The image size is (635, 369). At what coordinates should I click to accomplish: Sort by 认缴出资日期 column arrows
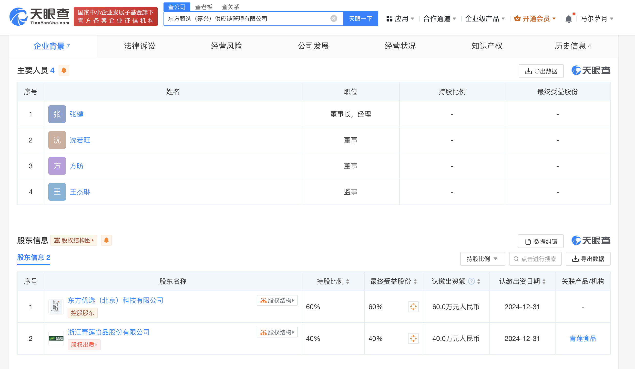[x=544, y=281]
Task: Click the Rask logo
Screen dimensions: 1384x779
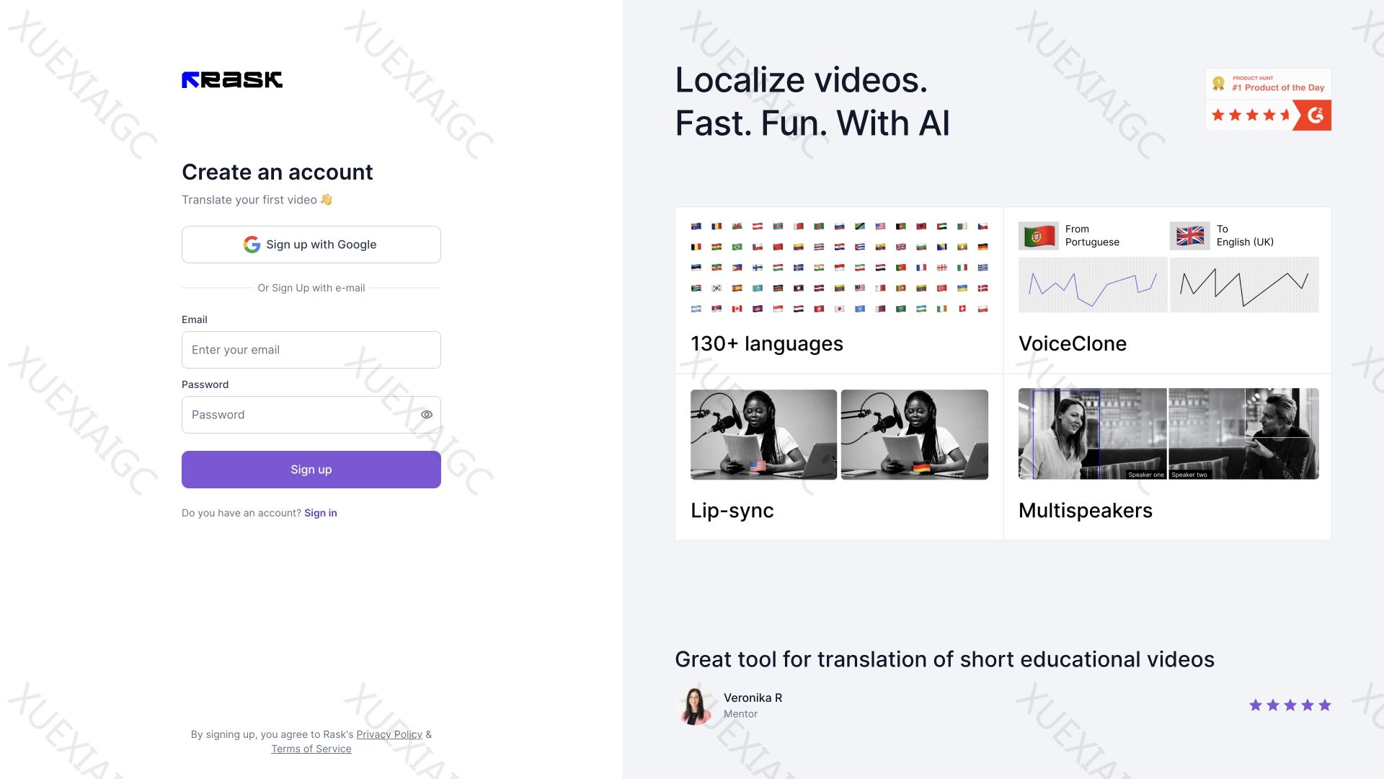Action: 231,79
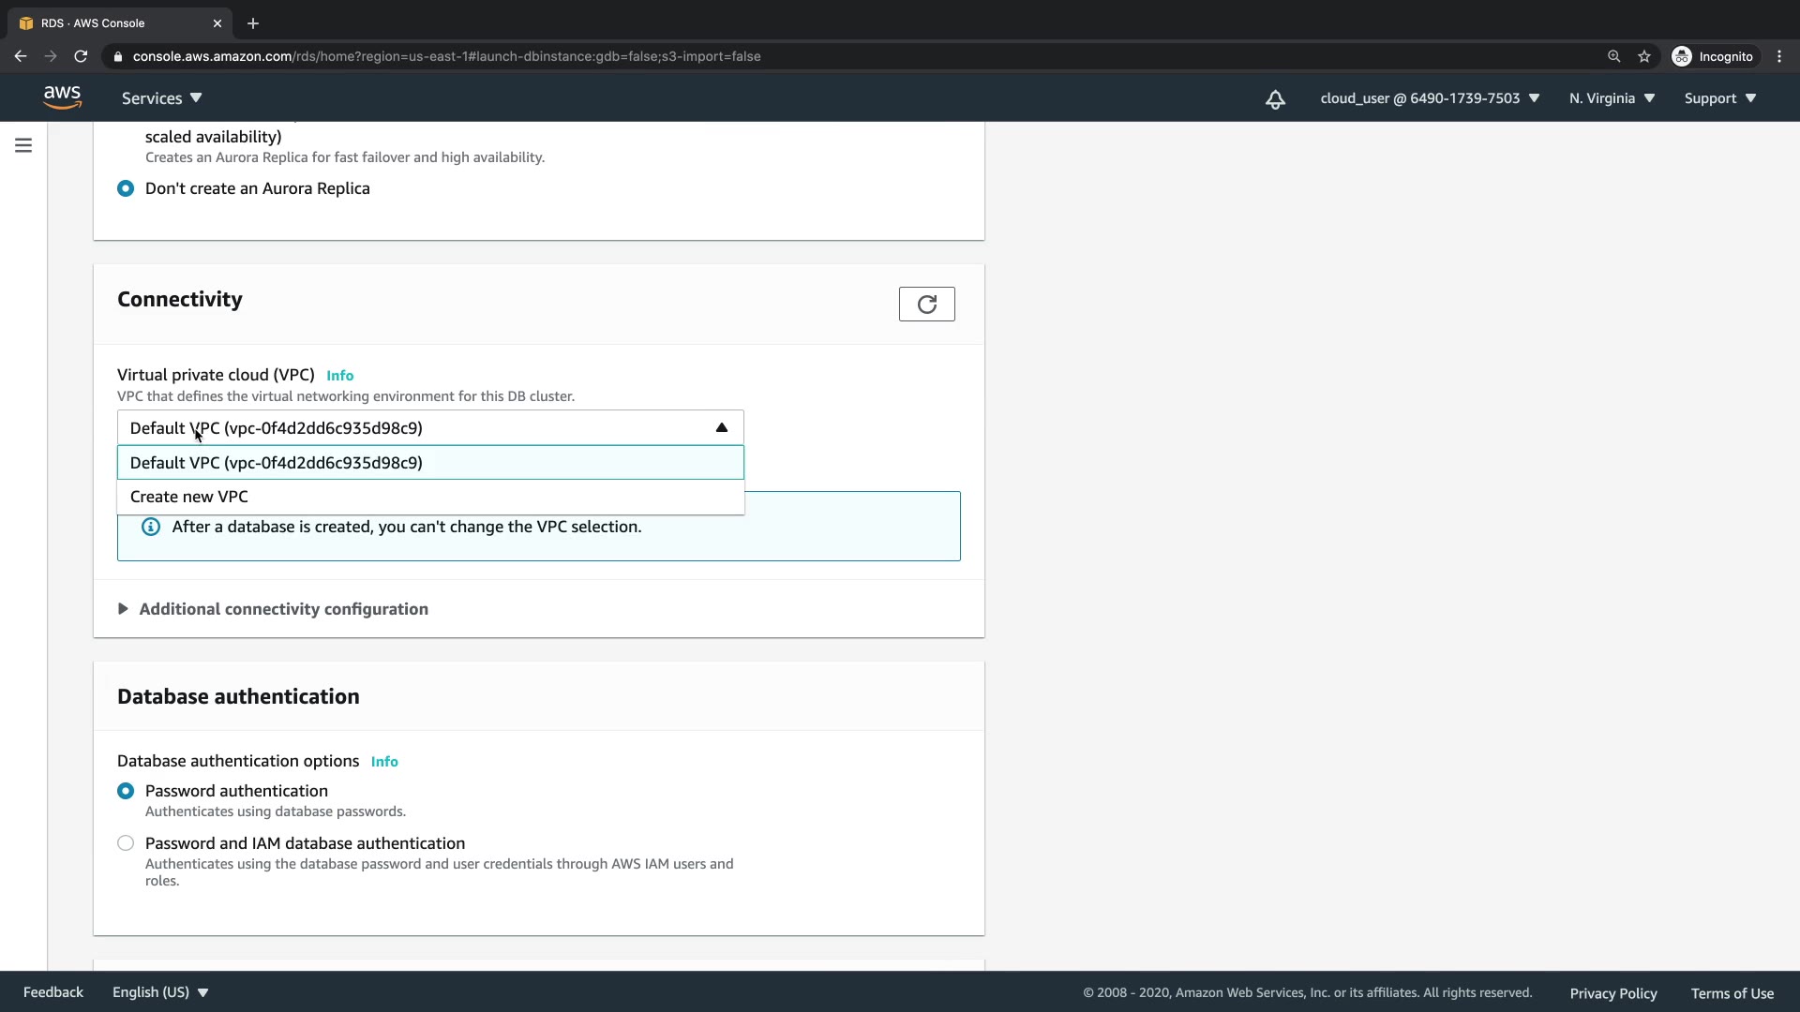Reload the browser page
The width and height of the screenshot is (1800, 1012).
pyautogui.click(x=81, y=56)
───
Work task:
Restate the material above word for word, omitting the pictures.

Response area:
The image size is (635, 369). At what coordinates should I click to accomplish: Sort by 认缴出资日期 column arrows
[x=544, y=281]
Task: Click the Rask logo
Screen dimensions: 1384x779
Action: 231,79
Reload the browser page
The width and height of the screenshot is (1800, 1012).
pyautogui.click(x=81, y=56)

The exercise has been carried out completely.